Volume, VWAPs, and participation

  • Volume: Peak capitulation 08/07, then sequentially declining volumes on the rebound—classic for a countertrend bounce meeting overhead supply. Today’s volume was still elevated vs. pre-gap norms but lower than early rebound days; buyers losing incremental dominance.
  • OBV/Accumulation-Distribution: Stabilized after the flush but not decisively trending up. No clear accumulation thrust to suggest a V-shaped reversal.
  • Anchored VWAPs: From the gap day (08/07) likely sits ~75.5–76.5 given outsized volume there; price above this AVWAP is constructive for bounce participants, but anchored from the last pre-gap session is far above and irrelevant near term.
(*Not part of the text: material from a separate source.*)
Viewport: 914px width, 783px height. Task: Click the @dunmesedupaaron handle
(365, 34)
The local AVWAP serves as dynamic support; a loss of 76.5 would likely accelerate sellers.

Fibonacci and measured moves

  • Retracement of 96.6 → 70.1: 38.2% = ~80.2 (tagged/failed), 50% = ~83.3, 61.8% = ~86.5. The precise hesitation near 80.1–80.2 strengthens the case that 80 is a pivotal supply shelf. A daily close above 80.3 would open a 81.5–83.5 magnet; otherwise, base case is rejection.
  • Bear-flag measure: Flagpole (99.9 → 70.1 ~29.8). The current flag rising from 74.4 to ~80 is shallow versus the pole; failure below ~80 tends to resume the dominant down-leg, at least to retest 76–77.

Ichimoku

  • Price well below the Cloud; Cloud thick overhead (reflecting prior high volatility). Tenkan and Kijun are above price; Chikou lagging below price/Cloud—bearish alignment. Any rallies into 80–81 are inside resistance congestion.

Pattern diagnostics

  • Bear flag / rising wedge flavor on the 60–120 minute timeframe into 79.8–80.0 with weakening momentum and repeated rejections.
  • Multiple rejections near 79.8 form a micro triple-top; failure to hold above 78.9–79.1 post-retest would trigger a push toward 78.0 then 77.2.
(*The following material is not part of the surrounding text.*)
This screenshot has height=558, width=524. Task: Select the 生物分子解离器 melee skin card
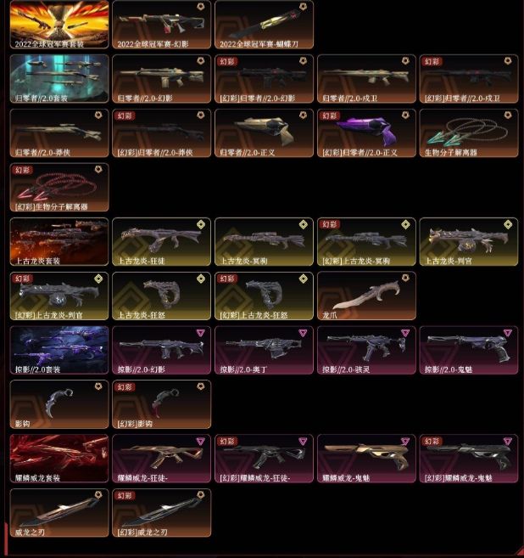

Market profile and volume shelves

  • Visible volume-by-price suggests a developing node around 74–76 (high participation during the post-gap base). A thinner area exists 79–83 (the gap zone), meaning directional moves can be fast once a level breaks—but supply up here has been capping advances.

Scenario analysis for the next 24 hours

  • Base case (60%): Fade from 79.8–80.2 resistance into 77.0–78.0 as the bear-flag stalls and momentum rolls. This aligns with ATR and the repeated intraday failures today.
  • Range/Pin (25%): Chop between 78.5 and 80.0 with closing prints near 78.8–79.3 as participants await fresh catalysts; limited directional follow-through into the weekend.
  • Upside squeeze (15%): Quick tag through 80.3 triggers stops and a run into 81.2–81.8 (possible gap-fill nibble), but likely stalls below 83.3 unless new information arrives.

Risk management and execution plan (short-biased)

  • Thesis: Countertrend rally into 38.2% retrace met supply; macro trend down; oscillators capped below neutral; volume unimpressive on the advance; intraday rejections near 79.8–80.0. Favor selling strength into resistance.
  • Entry: Prefer a retest of 79.8–80.2 to optimize R:R. If price gaps down Monday, consider a VWAP fade on first meaningful bounce if 79.5 fails intraday.
  • Stop (invalidation): Above 80.9–81.2 on a 30–60 minute closing basis; that would suggest a squeeze risk toward 82–83.3. Conservative stop: 81.3. Tighter, tactical stop: 80.95.
  • Targets: First target 77.2 (recent close/support), second target 76.6 (AVWAP support zone), stretch 75.3 if momentum accelerates.
  • R:R example: Short 79.9, stop 81.1 (−1.2), target 77.2 (+2.7) ≈ 2.25:1.

Cross-check across methods

  • Trend filters (MAs, Ichimoku): Bearish
  • Momentum (RSI/MACD/Stoch): Countertrend uptick failing below neutrality—bearish bias
  • Volatility (ATR/Bollinger/Keltner): Space for a 2–3 point move; rejection near upper channel—bearish tilt
  • Volume/AVWAP: Rally on lighter volume into resistance; AVWAP support lower—bearish near 80
  • Fib/Structure: Exact stall at 38.2%—bearish until reclaimed
  • Pattern: Bear flag/rising wedge into supply—bearish continuation favored

24-hour price outlook

  • Probability-weighted expectation leans to a mild pullback: 78.0 ± 1.0 by next regular session close, with intraday probes toward 77.0 possible. Upside risk if 80.3 is reclaimed with energy.

Conclusion

  • Bias: Sell the rip into 79.8–80.2. Expect a drift lower toward 77.2 within 24 hours, with potential extension to 76.6 if sellers press.